The podcast prompted me to think about the school year that is drawing to the end. The College’s leadership group collectively monitored over 80 new projects, not including the routine procedures like part-time pool applications and contracts, class scheduling, six distinct cycles of RTP, probably about a dozen staff searches and six faculty searches, etc. Each of us also kept track of our individual projects. For example I had 52 big enough to get on my to-do list, plus who knows how many that got done without writing them down, or completed straight out of inbox. Each branch chair has a similarly sized list, and every staff member does, too. Every faculty member keeps track of a host of class-related activities, preparing for classes, grading, individual students’ strengths and weaknesses, jokes already told to one group, but not to another, etc. When I regularly taught classes, I though teaching ninety students takes up about half of my total mental capacity. Faculty also keep tasks related to many other commitments – writing, researching, serving on committees, all the external engagements. It is a complicated world with many moving parts; nothing like our ancestors had to deal with. We live in a very future-heavy world. Our brains struggle to remember things that have not happen yet.
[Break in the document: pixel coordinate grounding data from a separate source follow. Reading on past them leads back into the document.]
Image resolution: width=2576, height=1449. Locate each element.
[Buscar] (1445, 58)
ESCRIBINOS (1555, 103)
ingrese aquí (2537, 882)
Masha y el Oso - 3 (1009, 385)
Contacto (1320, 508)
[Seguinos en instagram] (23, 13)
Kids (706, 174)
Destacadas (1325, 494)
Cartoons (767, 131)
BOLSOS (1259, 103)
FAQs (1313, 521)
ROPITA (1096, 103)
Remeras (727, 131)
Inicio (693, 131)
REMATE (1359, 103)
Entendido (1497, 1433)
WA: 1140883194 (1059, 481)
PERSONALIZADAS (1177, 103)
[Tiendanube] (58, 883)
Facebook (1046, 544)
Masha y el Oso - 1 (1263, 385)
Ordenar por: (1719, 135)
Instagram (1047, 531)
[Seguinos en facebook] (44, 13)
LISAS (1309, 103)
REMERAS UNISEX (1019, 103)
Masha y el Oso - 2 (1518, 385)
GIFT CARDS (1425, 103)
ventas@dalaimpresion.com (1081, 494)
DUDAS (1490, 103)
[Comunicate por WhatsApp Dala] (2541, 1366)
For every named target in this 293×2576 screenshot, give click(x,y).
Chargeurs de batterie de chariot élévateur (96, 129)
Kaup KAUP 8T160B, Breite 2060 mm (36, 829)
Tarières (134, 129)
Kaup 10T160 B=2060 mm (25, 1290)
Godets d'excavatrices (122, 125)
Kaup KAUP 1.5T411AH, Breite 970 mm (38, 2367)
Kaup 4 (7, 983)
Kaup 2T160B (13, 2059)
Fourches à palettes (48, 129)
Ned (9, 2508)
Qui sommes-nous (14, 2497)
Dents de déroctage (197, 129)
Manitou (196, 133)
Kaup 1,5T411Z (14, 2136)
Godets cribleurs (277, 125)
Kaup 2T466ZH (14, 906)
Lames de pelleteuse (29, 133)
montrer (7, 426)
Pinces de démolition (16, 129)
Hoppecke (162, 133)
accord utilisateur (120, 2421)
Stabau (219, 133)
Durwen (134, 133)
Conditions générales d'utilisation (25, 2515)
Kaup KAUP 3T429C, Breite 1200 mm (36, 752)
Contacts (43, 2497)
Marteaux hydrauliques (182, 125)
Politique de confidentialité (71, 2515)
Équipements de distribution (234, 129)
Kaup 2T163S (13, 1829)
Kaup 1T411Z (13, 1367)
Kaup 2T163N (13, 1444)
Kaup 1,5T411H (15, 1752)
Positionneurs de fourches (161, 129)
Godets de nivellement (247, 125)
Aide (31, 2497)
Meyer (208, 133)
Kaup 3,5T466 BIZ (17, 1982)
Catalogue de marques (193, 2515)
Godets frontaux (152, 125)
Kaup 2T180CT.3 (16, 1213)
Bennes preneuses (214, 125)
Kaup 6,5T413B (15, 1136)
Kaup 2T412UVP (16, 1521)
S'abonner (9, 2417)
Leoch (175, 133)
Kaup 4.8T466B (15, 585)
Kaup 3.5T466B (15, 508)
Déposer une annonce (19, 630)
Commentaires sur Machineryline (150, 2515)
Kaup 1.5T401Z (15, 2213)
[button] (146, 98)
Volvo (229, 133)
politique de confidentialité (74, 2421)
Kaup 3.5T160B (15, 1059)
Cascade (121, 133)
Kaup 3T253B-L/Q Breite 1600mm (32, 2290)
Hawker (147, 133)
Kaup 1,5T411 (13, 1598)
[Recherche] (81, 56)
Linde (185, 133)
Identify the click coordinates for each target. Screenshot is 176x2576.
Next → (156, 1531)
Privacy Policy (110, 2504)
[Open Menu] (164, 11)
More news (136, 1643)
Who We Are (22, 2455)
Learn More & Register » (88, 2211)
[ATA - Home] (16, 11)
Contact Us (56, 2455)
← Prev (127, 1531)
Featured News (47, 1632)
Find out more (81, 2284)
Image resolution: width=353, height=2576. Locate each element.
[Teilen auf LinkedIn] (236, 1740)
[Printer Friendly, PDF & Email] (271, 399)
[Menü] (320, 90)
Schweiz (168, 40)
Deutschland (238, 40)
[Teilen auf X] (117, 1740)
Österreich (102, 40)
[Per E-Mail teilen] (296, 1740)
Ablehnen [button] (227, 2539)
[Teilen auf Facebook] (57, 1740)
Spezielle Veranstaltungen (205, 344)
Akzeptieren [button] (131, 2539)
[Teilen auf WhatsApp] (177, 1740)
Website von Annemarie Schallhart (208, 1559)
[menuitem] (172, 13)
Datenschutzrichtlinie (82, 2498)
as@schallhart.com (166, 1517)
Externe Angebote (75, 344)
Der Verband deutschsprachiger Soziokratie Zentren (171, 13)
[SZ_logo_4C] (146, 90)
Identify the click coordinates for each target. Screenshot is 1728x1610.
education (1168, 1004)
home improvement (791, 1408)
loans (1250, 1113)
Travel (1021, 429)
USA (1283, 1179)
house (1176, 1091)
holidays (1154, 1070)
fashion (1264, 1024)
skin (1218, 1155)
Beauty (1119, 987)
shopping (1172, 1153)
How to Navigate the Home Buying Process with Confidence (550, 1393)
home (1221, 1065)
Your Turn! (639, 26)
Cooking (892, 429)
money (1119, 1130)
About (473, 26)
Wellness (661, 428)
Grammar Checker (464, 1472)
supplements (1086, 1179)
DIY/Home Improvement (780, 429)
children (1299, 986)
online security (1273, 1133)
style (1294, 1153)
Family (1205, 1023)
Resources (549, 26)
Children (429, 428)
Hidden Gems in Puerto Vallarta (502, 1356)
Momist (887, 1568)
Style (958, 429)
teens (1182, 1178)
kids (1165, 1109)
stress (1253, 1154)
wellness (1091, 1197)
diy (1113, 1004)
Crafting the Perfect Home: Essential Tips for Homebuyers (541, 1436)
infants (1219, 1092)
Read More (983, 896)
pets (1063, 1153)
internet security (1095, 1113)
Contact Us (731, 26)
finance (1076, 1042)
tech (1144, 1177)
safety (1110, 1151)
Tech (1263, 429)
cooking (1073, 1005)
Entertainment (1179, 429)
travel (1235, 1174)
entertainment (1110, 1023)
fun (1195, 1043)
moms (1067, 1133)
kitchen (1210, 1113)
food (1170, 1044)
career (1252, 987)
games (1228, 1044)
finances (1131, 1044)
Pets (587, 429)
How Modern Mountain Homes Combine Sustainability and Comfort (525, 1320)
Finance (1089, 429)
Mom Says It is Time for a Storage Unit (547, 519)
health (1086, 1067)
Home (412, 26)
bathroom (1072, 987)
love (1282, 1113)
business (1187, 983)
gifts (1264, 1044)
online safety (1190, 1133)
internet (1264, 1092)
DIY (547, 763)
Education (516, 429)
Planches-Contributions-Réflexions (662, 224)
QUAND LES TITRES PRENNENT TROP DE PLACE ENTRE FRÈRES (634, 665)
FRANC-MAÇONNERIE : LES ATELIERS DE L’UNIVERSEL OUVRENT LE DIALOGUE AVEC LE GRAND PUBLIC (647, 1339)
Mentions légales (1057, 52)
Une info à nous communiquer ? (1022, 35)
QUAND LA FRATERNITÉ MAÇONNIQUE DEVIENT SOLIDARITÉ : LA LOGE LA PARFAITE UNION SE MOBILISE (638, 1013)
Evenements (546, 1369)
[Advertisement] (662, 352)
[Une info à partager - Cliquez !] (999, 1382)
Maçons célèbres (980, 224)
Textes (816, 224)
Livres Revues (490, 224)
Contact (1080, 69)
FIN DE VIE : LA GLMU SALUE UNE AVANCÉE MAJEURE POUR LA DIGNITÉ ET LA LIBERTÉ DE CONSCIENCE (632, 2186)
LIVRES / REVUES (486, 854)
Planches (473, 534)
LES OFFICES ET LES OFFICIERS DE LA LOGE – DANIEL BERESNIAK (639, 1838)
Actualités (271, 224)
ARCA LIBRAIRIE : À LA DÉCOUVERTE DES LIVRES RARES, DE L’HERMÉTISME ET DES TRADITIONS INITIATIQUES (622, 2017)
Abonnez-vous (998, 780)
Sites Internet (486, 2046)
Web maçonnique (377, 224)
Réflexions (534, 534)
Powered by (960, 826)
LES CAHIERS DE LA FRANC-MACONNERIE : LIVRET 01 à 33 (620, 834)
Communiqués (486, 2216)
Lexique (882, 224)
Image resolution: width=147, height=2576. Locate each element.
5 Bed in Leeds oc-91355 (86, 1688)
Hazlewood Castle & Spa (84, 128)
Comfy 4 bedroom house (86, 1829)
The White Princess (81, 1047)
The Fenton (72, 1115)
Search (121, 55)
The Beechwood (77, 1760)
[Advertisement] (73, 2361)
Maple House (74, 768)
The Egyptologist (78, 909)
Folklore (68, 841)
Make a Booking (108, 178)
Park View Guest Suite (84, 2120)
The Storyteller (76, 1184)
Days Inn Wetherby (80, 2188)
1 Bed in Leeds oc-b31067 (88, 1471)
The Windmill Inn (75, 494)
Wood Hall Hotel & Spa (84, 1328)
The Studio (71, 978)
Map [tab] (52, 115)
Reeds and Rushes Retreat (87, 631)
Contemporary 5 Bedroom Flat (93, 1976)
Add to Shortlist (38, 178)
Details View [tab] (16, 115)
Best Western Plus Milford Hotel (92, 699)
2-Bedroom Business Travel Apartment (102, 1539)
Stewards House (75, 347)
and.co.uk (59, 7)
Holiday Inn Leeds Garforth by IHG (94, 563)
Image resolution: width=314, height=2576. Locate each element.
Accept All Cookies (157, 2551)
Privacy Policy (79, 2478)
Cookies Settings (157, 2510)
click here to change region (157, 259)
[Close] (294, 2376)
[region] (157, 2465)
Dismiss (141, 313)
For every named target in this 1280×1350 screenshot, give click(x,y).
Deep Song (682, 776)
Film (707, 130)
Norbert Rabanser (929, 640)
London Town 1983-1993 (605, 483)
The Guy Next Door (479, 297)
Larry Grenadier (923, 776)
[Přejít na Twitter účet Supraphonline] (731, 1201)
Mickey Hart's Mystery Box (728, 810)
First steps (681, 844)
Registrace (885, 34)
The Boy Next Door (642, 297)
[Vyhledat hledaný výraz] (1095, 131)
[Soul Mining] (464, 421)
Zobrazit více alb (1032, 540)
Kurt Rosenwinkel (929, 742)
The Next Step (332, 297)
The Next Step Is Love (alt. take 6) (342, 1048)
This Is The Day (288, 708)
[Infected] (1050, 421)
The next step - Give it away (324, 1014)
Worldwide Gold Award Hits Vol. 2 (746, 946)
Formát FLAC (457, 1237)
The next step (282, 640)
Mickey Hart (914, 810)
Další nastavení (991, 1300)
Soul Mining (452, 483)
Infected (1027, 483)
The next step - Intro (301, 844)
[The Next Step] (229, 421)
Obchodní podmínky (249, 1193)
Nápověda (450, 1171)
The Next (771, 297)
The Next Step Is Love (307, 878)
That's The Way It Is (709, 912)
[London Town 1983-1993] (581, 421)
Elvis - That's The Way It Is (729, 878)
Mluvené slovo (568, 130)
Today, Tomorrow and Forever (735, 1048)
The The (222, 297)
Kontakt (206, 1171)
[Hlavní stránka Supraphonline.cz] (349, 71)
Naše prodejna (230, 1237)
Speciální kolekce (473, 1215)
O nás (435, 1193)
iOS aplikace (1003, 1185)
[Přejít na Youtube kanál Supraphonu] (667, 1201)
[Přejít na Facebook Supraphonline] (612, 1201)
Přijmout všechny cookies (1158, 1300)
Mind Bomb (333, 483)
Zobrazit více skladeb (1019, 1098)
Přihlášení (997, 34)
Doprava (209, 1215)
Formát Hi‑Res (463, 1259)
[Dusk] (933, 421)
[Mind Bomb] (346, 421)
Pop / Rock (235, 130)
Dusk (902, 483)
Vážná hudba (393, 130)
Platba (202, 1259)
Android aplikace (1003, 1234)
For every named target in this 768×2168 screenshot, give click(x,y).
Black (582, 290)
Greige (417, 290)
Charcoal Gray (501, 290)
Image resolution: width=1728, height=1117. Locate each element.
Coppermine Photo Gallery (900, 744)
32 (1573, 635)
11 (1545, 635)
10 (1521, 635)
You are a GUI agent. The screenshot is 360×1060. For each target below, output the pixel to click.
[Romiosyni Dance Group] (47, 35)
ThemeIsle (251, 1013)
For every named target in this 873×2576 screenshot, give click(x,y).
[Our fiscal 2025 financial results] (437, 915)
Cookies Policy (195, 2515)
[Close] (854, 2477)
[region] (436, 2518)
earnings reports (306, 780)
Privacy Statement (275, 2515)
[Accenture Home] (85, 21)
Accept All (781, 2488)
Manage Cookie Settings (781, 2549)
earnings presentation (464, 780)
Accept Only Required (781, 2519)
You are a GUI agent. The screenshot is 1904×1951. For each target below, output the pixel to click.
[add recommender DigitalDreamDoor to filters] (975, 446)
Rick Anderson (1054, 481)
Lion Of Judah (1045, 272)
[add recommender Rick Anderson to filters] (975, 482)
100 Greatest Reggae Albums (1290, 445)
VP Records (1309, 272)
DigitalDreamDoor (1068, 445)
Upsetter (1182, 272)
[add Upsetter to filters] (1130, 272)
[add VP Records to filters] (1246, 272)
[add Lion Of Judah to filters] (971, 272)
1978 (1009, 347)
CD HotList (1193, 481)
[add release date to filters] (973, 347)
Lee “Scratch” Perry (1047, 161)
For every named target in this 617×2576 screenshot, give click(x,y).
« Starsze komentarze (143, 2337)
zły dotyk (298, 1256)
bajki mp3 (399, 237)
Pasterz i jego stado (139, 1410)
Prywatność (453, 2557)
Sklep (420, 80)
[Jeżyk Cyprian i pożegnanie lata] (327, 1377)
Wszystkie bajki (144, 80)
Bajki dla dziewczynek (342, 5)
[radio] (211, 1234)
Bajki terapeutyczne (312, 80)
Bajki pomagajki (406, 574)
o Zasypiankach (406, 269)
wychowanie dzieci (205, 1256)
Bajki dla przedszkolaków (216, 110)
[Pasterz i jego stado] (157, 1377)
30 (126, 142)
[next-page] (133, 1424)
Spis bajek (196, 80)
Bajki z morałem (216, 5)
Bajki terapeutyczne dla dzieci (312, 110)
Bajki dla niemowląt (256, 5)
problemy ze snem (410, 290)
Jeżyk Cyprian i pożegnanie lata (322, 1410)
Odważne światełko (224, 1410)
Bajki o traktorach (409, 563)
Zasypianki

We create artificial cues to combat the weakness of prospective memory. In Lisa’s story, her guests suggest putting a diaper on the front seat. We make lists, calendars, routines, activate reminders, create tasks, and ask other people to remember. The gimmicks work to some degree, but I can easily name a dozen things that I initiated with a full commitment to execute, and then forgot to see through. None of it is as tragic as one in the story, but nothing to be proud if either. Every one of my colleagues forgets things. Despite our best efforts to manage projects, some get away from us. “Dropping the ball” is one of the most damaging causes of our failures. Why is that?
People have invented many things to keep themselves on track. The more sophisticated they are (for example, the Gantt charts), the more time-consuming they become. There is a point of diminishing returns, a threshold, after which one can spend so much time on planning and monitoring that no time will be left for actually implementing. Therefore, we trade the risk of forgetting for more time to do things. For example, Outlook has a handy Tasks feature for some thirty years, and very few people use it: too many clicks.
What can be done other than going through panic attacks themed “Did I forget something?” Obviously, I do not have a good solution, or else I would remember everything. However, it helps to identify at-risk projects, and plant some extra reminders for them. The at-risk projects are new; they are not built into any calendars or anyone’s established job routine yet. They may not have a clear and pre-planned chain of events, and depend on the initiative of one or two people. At-risk projects develop an ambiguity about whose court the ball is in. At-risk projects usually begin as great ideas, which is why the decision to go through is taken with too much enthusiasm, without considering the bandwidth capacity.
However, the main solution is to pay attention to Lisa’s point: human beings do not have a good prospective memory capacity. Understanding out limitations is as important as understanding our abilities.